Personick Awarded Grant from American Chemical Society Petroleum Research Fund

Michelle Personick joined the faculty this fall, and is teaching courses in Chemistry of Materials and Nanomaterials and an Integrated Chemistry Lab. (Photo by Olivia Drake)

During the fall 2017 semester, Michelle Personick will teach Nanomaterials Lab and a chemistry symposia.

Michelle Personick, assistant professor of chemistry, received a two-year doctoral new investigator grant from the American Chemical Society Petroleum Research Fund (ACS PRF) to synthesize and test new metal nanomaterials designed to make industrial chemical processes more energy efficient. Her study, titled “Tailored Bimetallic Catalysts with Highly Stepped Facets for Selective and Energy-Efficient Epoxidation and Hydrogenation Reactions,” will be supported for two years with a $110,000 award.

“Global energy consumption is steadily increasing, and the chemical industry is the second largest consumer of delivered energy,” Personick said. “The chemical industry is unique in that it uses energy resources, such as petroleum and natural gas, both as fuels to heat reactors and as starting precursors or ‘feedstocks’ for the production of chemicals and materials.”

As demand for products of the chemical industry—such as pharmaceuticals, plastics, and specialty chemicals—increases, the consumption of energy in this sector increases dramatically. Most industrial chemical processes rely on a catalyst—a substance that increases the rate of a chemical reaction but is not used up in the reaction.

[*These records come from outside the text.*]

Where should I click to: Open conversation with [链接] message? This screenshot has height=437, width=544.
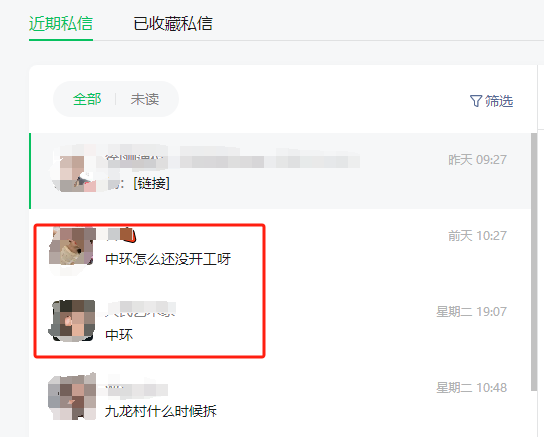pos(280,171)
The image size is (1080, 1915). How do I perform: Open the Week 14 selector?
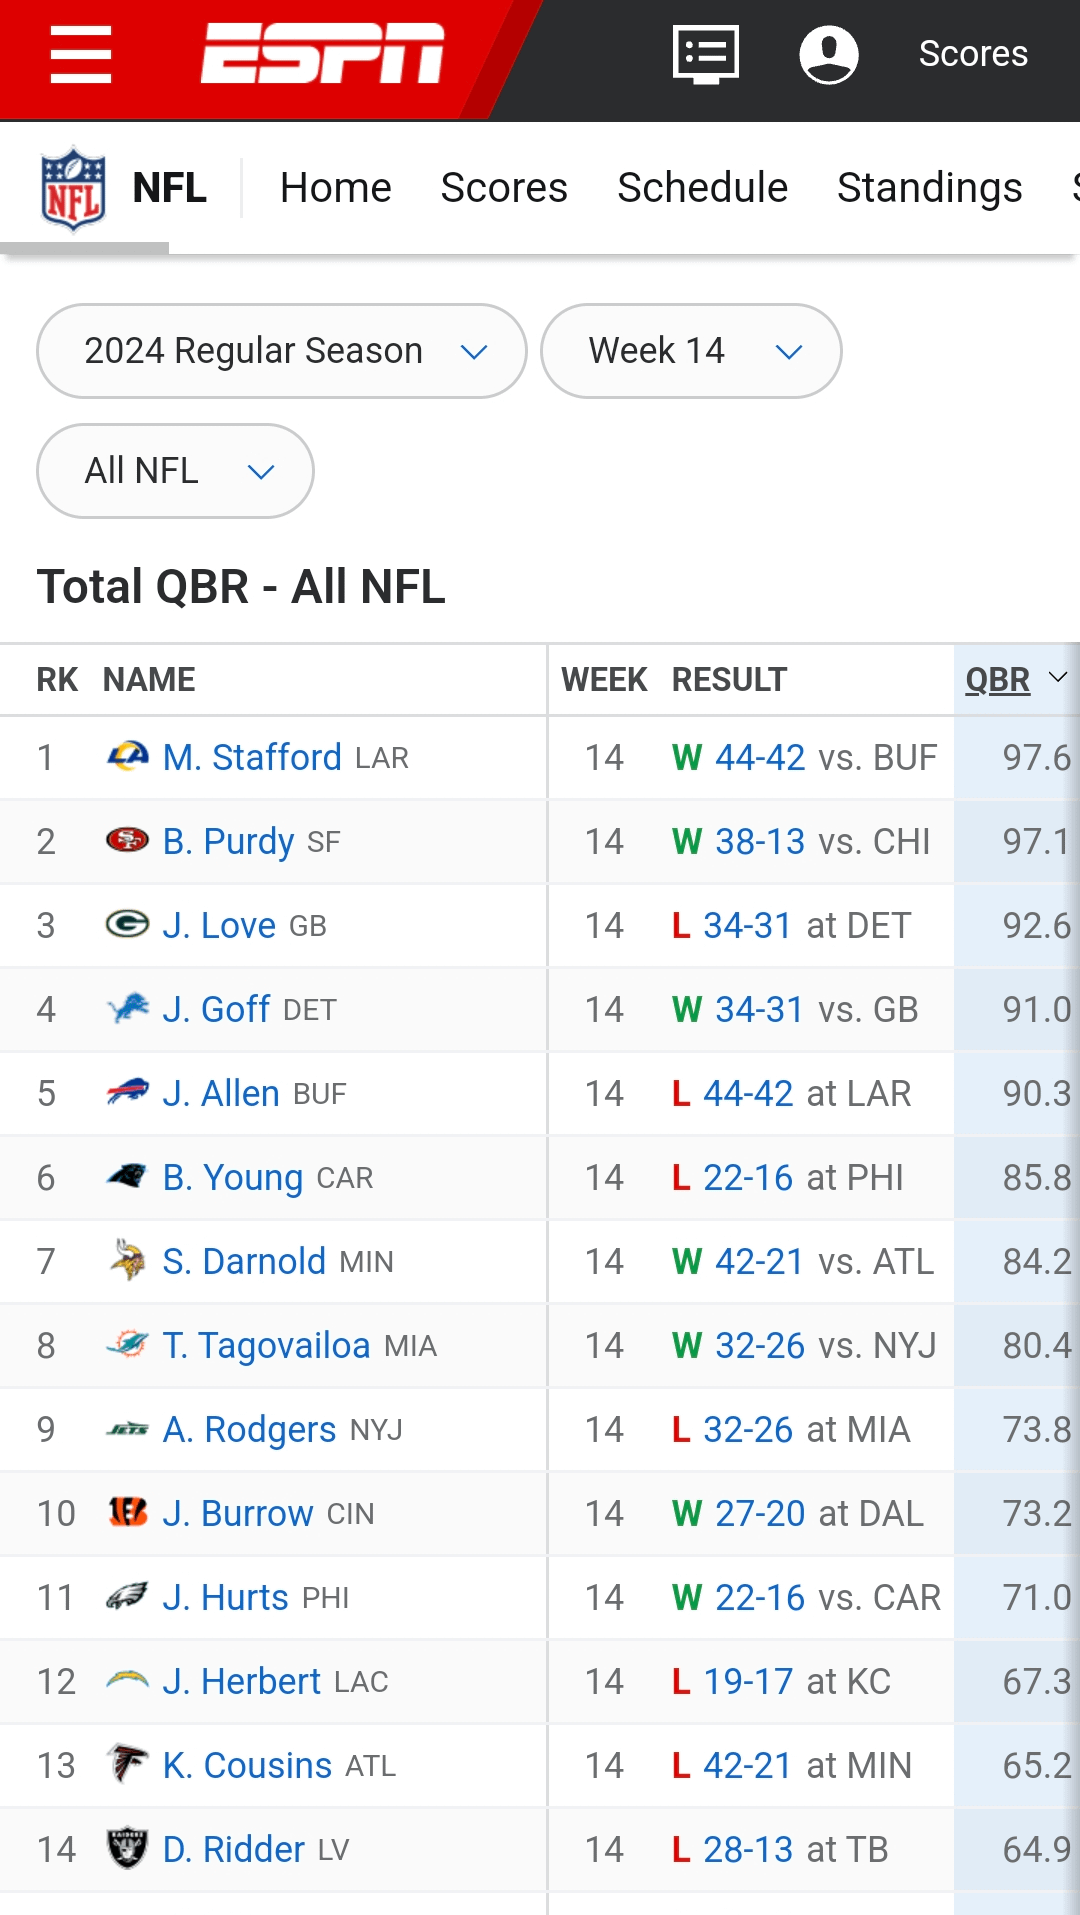point(691,351)
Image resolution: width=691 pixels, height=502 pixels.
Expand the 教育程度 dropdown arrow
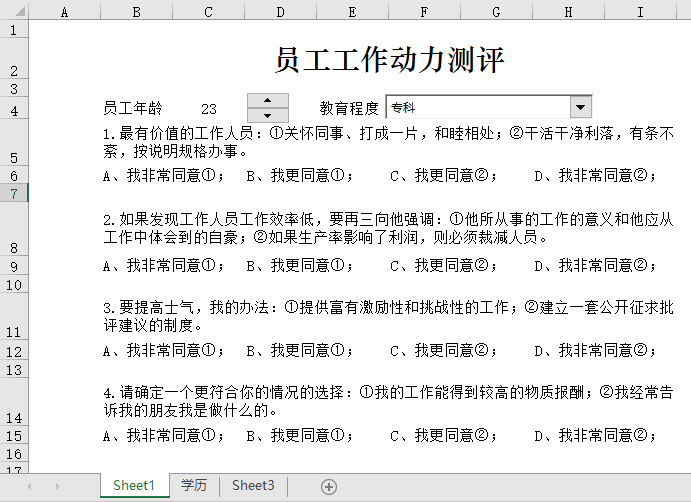(x=580, y=107)
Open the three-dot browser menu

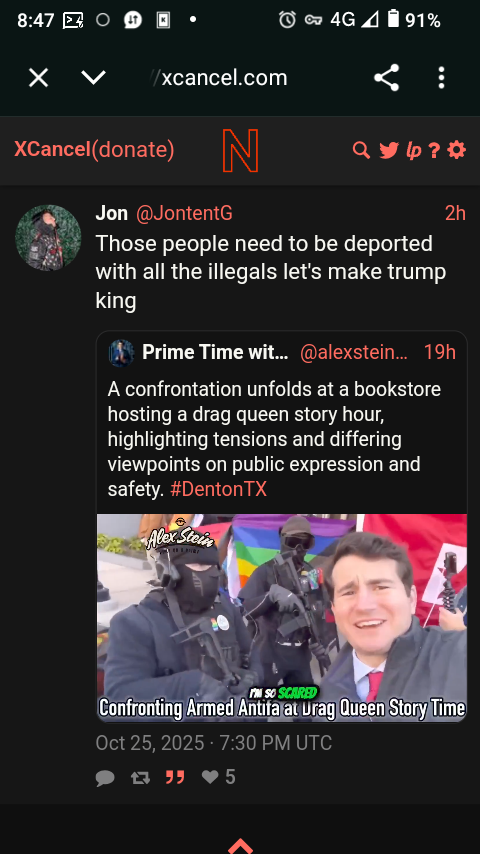[441, 78]
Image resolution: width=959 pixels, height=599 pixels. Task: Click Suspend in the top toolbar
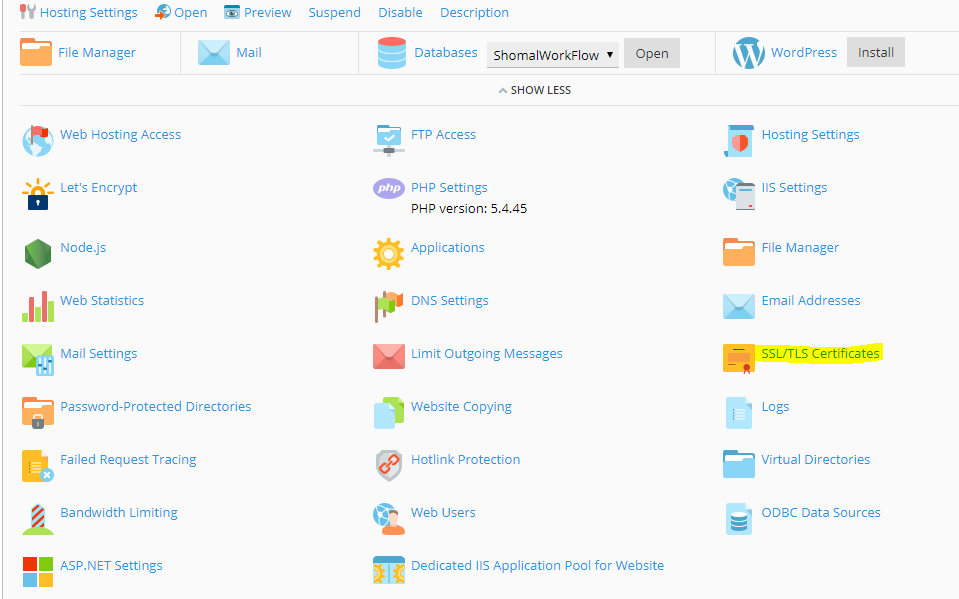[x=334, y=13]
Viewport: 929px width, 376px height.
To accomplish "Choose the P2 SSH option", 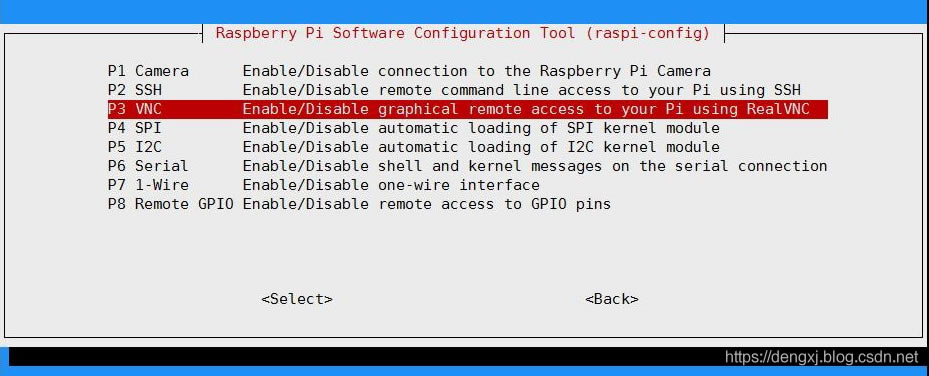I will click(x=468, y=90).
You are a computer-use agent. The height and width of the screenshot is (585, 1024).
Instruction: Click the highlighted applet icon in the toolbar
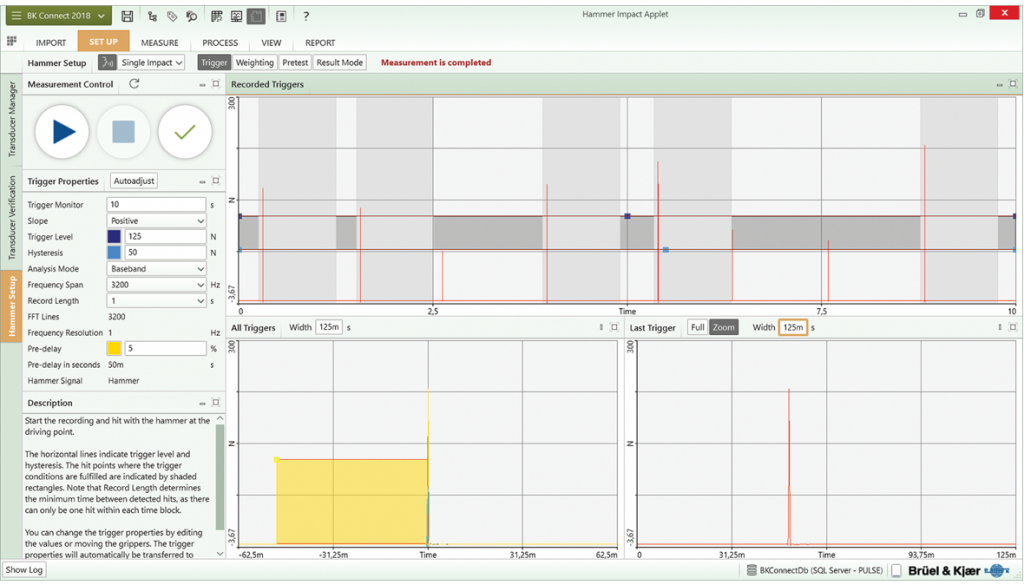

The goal of the funded research is to understand how tuning the shape and composition of metal nanoparticles changes their performance as catalysts in industrially important chemical transformations. The long-term objective is to apply this fundamental understanding to the design of nanoscale catalysts which make industrial chemical reactions more energy efficient and sustainable by (1) enabling the reactions to take place at lower temperatures and/or (2) eliminating the production of unwanted byproducts, such as carbon dioxide.